ECLI:NL:GHAMS:2016:430
Gerechtshof Amsterdam
- Hoger beroep
- R.G. Kemmers
- A.N. van de Beek
- L.H.M. Zonnenberg
- Rechtspraak.nl
Vernietiging en herbeoordeling van partneralimentatie in hoger beroep met betrekking tot draagkracht en behoefte
In deze zaak gaat het om een hoger beroep betreffende de partneralimentatie tussen een man en een vrouw na hun echtscheiding. De man is op 10 juni 2015 in hoger beroep gekomen van een beschikking van de rechtbank Noord-Holland, waarin werd bepaald dat hij € 1.281,- bruto per maand aan de vrouw moest betalen als uitkering tot levensonderhoud. De vrouw heeft incidenteel hoger beroep ingesteld en verzoekt om een hogere bijdrage van € 2.922,- per maand. Het hof heeft de feiten en omstandigheden van beide partijen in overweging genomen, waaronder de financiële situatie van de man, die een eenmanszaak drijft, en de beperkte werkcapaciteit van de vrouw, die recentelijk een tijdelijke baan heeft. Het hof heeft vastgesteld dat de netto aanvullende behoefte van de vrouw € 2.048,- per maand bedraagt, rekening houdend met haar inkomen. De draagkracht van de man is vastgesteld op basis van zijn gemiddelde inkomen over de jaren 2011 tot en met 2014, met inachtneming van zijn schulden en lasten.
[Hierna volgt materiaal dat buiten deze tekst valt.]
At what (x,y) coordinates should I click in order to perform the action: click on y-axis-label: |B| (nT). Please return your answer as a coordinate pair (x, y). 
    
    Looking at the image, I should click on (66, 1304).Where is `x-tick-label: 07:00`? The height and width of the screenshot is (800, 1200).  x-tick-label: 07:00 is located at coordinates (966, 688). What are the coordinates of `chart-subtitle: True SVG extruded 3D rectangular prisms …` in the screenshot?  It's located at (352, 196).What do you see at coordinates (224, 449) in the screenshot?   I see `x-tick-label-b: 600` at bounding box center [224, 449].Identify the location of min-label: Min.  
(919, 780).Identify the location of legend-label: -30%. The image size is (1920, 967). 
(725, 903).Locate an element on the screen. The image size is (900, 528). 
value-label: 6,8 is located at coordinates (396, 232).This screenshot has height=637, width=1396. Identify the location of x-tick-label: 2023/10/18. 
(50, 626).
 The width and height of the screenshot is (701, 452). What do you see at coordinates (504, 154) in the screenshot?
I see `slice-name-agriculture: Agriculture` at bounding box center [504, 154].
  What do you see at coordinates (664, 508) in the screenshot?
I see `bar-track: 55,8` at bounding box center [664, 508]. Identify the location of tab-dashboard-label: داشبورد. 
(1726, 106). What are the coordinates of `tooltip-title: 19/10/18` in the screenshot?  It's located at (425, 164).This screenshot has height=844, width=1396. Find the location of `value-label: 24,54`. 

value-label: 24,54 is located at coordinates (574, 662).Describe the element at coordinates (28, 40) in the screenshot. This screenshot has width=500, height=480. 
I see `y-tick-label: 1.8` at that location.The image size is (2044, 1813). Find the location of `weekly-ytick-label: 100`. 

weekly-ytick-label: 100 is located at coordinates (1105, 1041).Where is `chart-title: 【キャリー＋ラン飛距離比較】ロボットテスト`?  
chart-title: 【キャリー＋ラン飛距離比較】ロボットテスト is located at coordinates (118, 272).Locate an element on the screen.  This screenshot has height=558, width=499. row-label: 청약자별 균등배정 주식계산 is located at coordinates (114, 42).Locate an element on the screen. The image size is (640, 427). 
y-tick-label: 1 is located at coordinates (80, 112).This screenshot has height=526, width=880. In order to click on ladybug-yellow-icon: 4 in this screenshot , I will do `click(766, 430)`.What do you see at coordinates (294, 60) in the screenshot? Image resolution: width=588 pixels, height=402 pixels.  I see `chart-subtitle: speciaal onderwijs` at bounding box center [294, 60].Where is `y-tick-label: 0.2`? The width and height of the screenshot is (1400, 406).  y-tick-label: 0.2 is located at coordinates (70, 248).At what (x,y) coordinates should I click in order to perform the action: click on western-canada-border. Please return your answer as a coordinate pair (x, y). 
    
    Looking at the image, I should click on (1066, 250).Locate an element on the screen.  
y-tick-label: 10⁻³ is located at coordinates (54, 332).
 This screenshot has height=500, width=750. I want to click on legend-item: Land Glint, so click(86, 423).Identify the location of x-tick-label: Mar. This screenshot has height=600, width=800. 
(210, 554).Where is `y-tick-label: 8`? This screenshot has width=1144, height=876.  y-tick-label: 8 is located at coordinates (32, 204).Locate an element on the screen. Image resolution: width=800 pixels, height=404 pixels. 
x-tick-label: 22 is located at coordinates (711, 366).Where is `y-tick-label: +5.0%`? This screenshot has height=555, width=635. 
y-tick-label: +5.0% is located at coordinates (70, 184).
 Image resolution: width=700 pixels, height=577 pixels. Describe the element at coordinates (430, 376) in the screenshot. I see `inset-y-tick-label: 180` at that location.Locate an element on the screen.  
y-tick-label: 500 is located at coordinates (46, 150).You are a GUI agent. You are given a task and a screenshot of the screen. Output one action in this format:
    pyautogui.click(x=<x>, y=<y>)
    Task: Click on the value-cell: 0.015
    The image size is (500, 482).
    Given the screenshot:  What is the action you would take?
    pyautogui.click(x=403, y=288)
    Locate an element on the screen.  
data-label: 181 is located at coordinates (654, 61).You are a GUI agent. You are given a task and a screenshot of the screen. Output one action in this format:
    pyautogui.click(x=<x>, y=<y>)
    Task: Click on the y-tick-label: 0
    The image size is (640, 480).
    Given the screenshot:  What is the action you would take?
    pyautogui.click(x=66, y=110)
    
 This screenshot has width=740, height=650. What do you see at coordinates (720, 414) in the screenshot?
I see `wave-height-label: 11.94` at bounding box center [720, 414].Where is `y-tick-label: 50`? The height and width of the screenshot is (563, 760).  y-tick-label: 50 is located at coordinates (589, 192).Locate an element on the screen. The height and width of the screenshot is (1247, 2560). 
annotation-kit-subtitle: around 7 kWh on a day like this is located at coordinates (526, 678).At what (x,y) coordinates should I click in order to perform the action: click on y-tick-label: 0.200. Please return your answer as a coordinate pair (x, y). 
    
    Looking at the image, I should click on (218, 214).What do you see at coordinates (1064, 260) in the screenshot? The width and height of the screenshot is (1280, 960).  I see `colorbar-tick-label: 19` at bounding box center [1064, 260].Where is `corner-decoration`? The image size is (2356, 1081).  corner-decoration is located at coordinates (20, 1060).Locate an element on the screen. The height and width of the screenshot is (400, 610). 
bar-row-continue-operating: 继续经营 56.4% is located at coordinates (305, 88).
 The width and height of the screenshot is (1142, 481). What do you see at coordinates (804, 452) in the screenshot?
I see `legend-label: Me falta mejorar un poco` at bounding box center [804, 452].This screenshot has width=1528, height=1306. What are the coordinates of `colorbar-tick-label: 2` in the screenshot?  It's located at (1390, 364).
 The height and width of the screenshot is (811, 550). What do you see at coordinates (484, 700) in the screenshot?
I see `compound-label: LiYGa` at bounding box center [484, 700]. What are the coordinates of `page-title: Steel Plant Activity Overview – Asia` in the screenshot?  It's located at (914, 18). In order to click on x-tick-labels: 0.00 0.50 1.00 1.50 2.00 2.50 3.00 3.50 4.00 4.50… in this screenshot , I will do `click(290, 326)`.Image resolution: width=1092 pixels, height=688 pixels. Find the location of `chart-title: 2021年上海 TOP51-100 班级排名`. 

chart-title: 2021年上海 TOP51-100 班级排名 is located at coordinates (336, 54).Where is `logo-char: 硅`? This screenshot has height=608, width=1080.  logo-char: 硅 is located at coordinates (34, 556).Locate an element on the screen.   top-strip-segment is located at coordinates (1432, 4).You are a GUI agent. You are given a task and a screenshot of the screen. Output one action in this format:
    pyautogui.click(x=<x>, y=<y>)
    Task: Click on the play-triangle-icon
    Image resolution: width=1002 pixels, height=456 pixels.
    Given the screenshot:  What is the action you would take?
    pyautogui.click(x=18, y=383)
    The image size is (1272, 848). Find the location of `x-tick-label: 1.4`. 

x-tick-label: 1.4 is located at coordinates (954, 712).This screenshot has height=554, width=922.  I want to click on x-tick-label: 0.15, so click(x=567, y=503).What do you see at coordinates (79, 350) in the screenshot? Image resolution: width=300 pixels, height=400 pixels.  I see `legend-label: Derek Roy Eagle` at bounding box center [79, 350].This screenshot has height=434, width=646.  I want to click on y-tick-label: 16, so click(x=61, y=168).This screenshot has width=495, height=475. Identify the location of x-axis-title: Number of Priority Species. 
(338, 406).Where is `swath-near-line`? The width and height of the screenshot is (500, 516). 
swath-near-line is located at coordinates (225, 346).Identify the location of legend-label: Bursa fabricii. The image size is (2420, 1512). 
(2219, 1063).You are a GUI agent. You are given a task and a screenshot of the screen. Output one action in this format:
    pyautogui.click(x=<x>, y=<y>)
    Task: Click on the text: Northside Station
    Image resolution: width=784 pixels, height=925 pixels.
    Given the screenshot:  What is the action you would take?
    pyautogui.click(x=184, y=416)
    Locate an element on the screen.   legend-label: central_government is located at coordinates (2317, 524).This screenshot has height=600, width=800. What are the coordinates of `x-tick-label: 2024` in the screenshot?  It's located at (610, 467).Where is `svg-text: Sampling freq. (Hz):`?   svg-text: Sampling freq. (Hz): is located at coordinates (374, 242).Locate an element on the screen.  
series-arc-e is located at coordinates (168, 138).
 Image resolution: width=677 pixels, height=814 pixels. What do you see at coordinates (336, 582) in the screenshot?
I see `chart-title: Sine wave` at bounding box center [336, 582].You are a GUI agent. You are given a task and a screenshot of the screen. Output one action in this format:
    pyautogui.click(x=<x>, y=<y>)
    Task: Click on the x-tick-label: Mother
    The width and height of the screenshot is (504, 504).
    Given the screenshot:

Uiteindelijk heeft het hof de uitkering tot levensonderhoud van de vrouw verlaagd naar € 805,- per maand met ingang van 16 juni 2015, en verder naar € 480,- per maand met ingang van 1 september 2015, tot de datum van levering van de voormalig echtelijke woning aan de man. De verzoeken van de man tot schorsing van de werking van de bestreden beschikking zijn afgewezen.